For instance, take a look at Vox’s ‘Question of the Day’
“Phone calls, emails, text messages, facebook, Morse code or something else... How do you like to stay in touch with your friends?”
“What's your favorite Michael Jackson song? Bonus points if you share the video.”
“What's the best compliment you've received lately?”
“What does the 4th of July mean to you? How are you celebrating?”
“If you had to give up one of your five senses, which one would it be?”
Oh for goodness sakes.
.
It seems that civilisation is becoming more ‘assimilationist’ (ref. Jean Piaget’s ‘cognitive development’). That is, making sense of reality according to what they can personally relate to.
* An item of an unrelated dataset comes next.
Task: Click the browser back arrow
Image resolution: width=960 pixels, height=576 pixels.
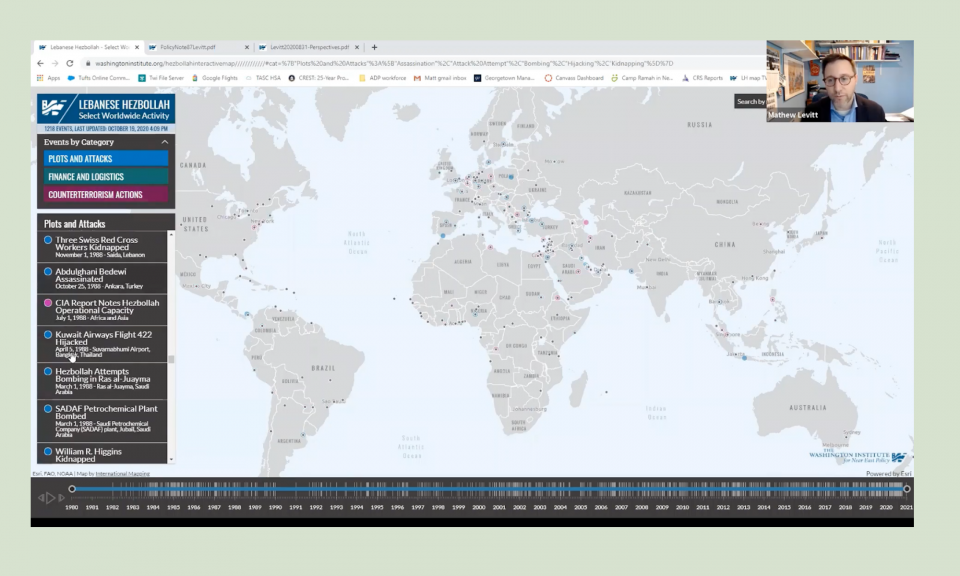Action: [x=41, y=63]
Whilst people may pick up this or that trivial interest, they seem to be operating within the auspices of those perspectives they acquired as children given that the one of the hallmarks of the child is egocentricity. And from these spring a whole range of ‘adult’ pastimes that are led by perspectives that aren’t dissimilar to teens except that they are applied within a narrower and narrower arena such as work. So today, we get 'Life & Style' sections in newspapers that basically teach you to value yourself within the auspices of the 'family', as a 'foodie', as a mindless 'fashion' victim, etc. Where are the articles that tell us that there is more to 'Life' than that depicted in, amongst others, The Guardian's 'Life & Style' section. You'd say, 'in other sections.' And I'd say, how does that impress upon you the relevance of these other sections in your perceptions of what comprises your 'Life & Style'?
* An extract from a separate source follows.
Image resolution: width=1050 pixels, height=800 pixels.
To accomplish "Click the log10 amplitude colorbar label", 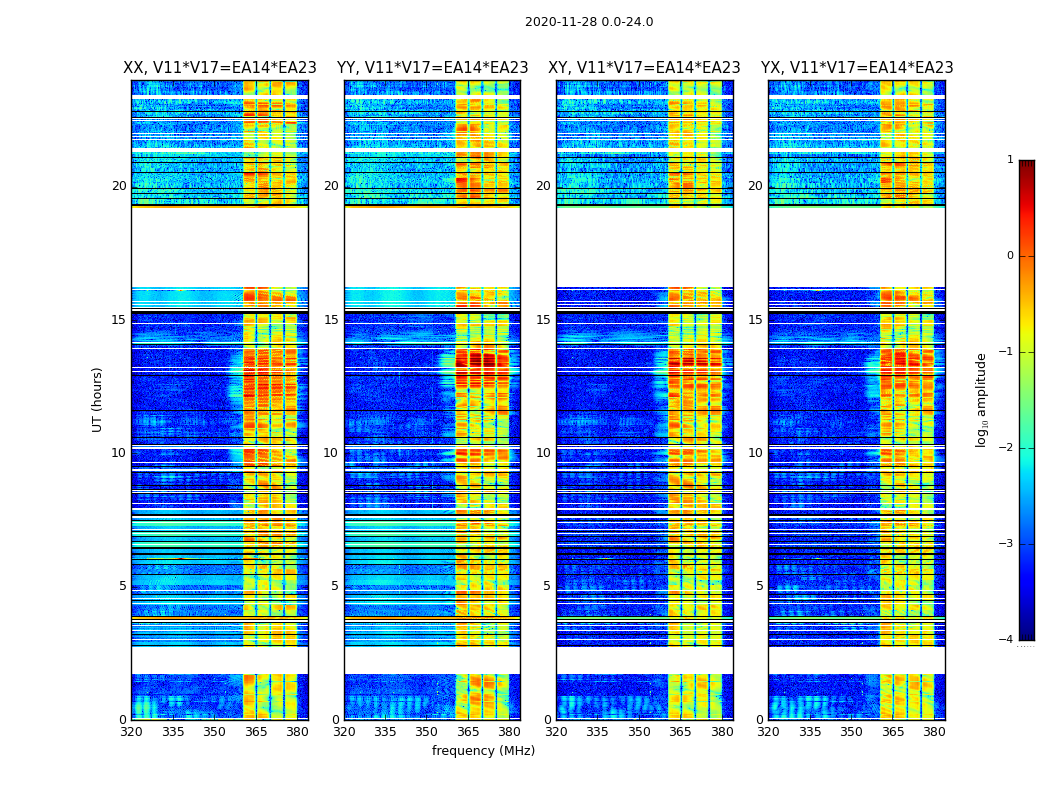I will [981, 400].
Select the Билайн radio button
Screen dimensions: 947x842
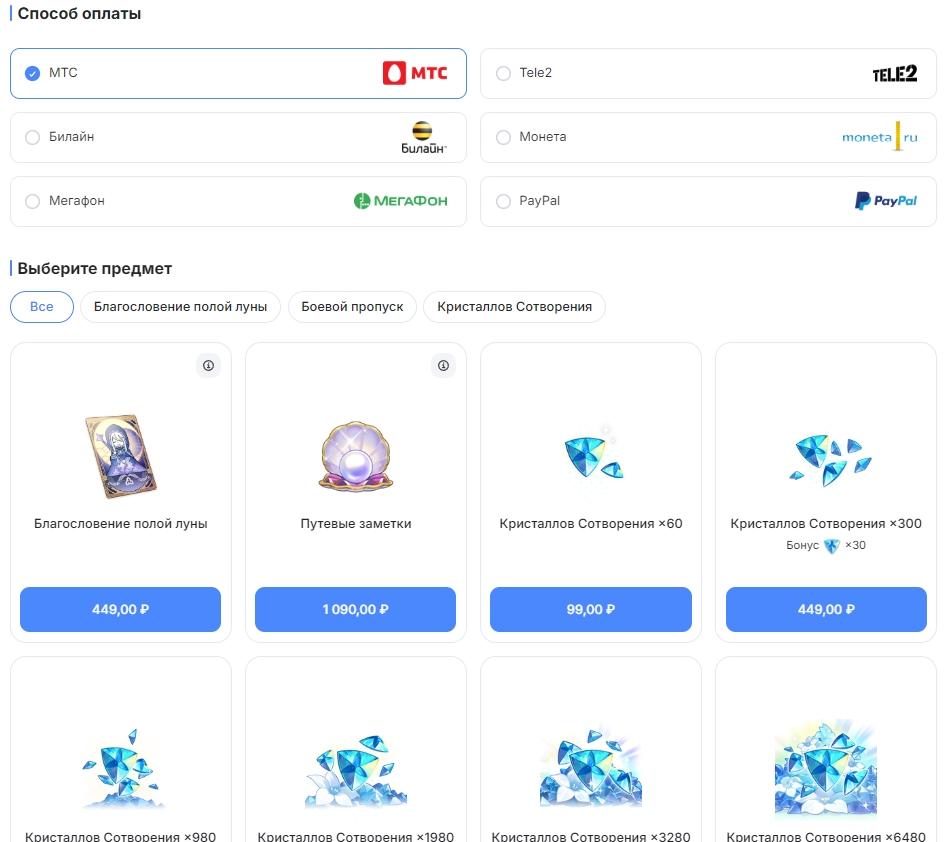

Hence, I am of the relatively qualified opinion that people get more stupid and self-absorbed with age as they are not only led by juvenile perspectives, but have their perspectives narrowed by ‘work’ and ‘family’ with the 3 I’s – interest, initiative, imagination – being invested more in the former than the latter or anything else. Recuperation, thus, becomes little more than not utilising the 3 I’s in anything else, or with as great a degree as done so in work.
Maturity, in this sense, means making yourself increasingly irrelevant in the education of youth. That makes the perspective, ‘the children are our future’, take on a whole different meaning. In one sense, it means, that given that you are going to degenerate intellectually and perspectivally with age, your children’s perspectives are going to be as inward looking as yours in your future – except that they are going to be that way from a younger age given that you did nothing significant to address this social malaise it in your adulthood. In that, your children are taken away from you at a far younger age than you think as their ‘education’ is going to be led by The Corporation that ensured your degeneration so that they may achieve amongst them at a younger age that which took a longer time with you.
Just
keep this in mind, it takes more than the ability to feed and f**k yourself into
the next generation to qualify yourself as anything more than your counterpart
in the Zoo. The language here simply illustrates the coarseness of 'modern' civilisation.
Perhaps The Guardian’s ‘Life & Style’ ought to consider including this article in the section next Sunday. But I wouldn’t expect it to top their ‘tart of the day’.